Ever since Bernie Madoff's Ponzi scheme was revealed several years ago, many Florida residents have been facing the long-term consequences. Florida was one of Madoff's biggest hot spots for investors.
Interestingly, the Ponzi scheme has even had an impact on divorce cases in Florida. With so many joint marital assets tied up in Madoff's bogus investments, the fairness of many divorce settlements have since been called into question.
Recently, another New-York-based Ponzi scheme has been causing legal snags in the realm of family law. This time, it involved the division of assets between the alleged perpetrator and his ex-wife.
In 2007, a woman divorced her husband, who was a wealthy trader in New York. The judge ordered the husband to pay his wife $12.5 million biannually until the year 2020. However, in 2009 the man was accused by federal investigators of running a 13-year Ponzi scheme.
After the charges were filed, a judge put a freeze on $7.59 million of the woman's assets. Presumably, this money was illegally obtained in her husband's fraud.
But she had no knowledge of the Ponzi scheme and was never implicated with her husband. The question to be decided was: should she still be eligible to receive this stolen money as part of a divorce settlement?

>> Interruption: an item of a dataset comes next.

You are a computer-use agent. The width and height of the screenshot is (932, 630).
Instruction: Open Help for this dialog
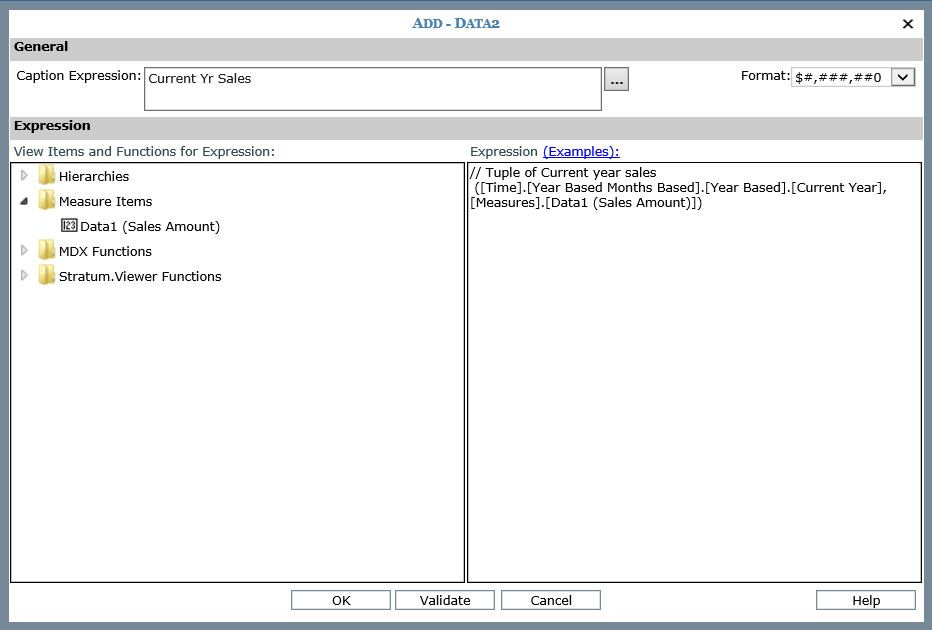coord(866,600)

Interestingly, the answer was yes. Earlier this month, the 2nd Circuit Court of Appeals agreed to unfreeze the woman's assets. The Court was applying a separate ruling made earlier this summer by the state's highest court.
In that ruling, the New York Court of Appeals said that proceeds from a fraud can legally constitute marital property. Furthermore, if an innocent spouse acted in good faith, a divorce decree can give that spouse a right to her fair share of those proceeds.
Cases like this are difficult because while the money was obtained illegally, a spouse may have had no part in the fraud or any knowledge of it. Should that spouse be penalized in a divorce settlement because of her ex's misdeeds?